--- Begin GIVEN ENTRIES ---
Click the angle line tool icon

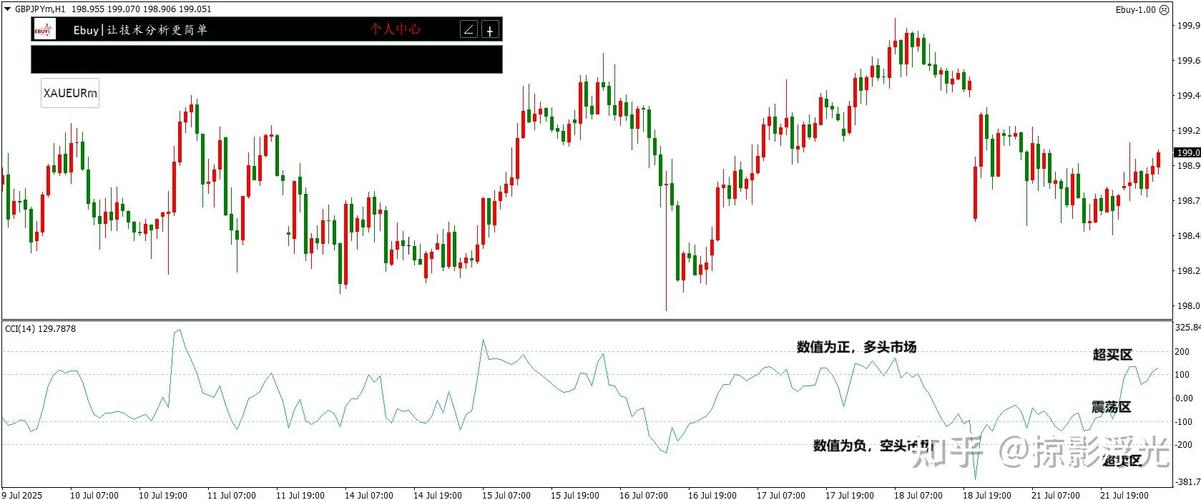click(x=468, y=30)
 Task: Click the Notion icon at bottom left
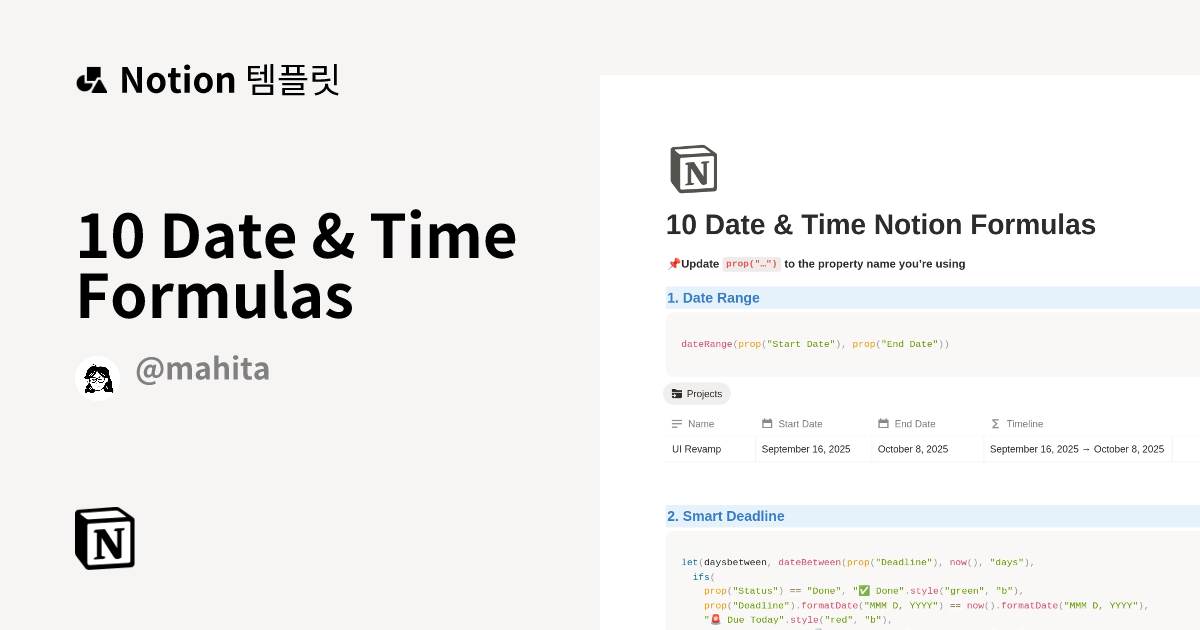pos(104,538)
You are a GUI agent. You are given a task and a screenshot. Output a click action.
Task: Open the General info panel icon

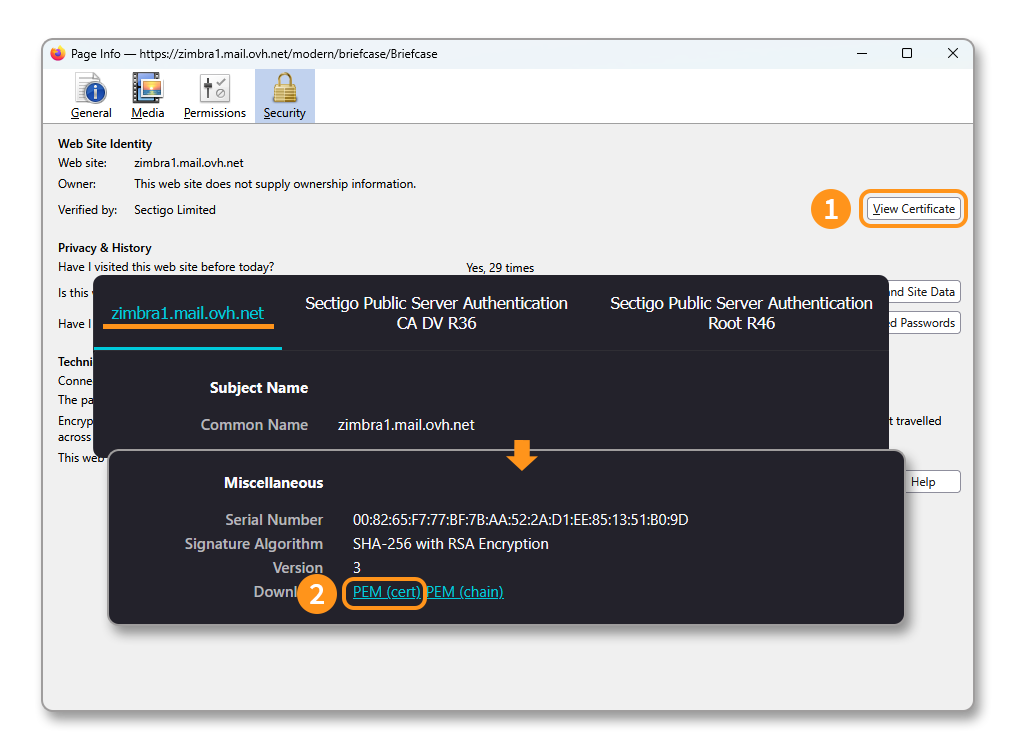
--- End GIVEN ENTRIES ---
* **TO DO**: Please rewrite all the items above, requests included, and increase every coordinate in the answers by 127. Leave out the pictures.

* **COMPLETE RESPONSE**:
Click the angle line tool icon

click(x=595, y=157)
 Task: Click the Notion icon at bottom left
pos(231,665)
You are a GUI agent. You are given a task and a screenshot. Output a click action.
Task: Open the General info panel icon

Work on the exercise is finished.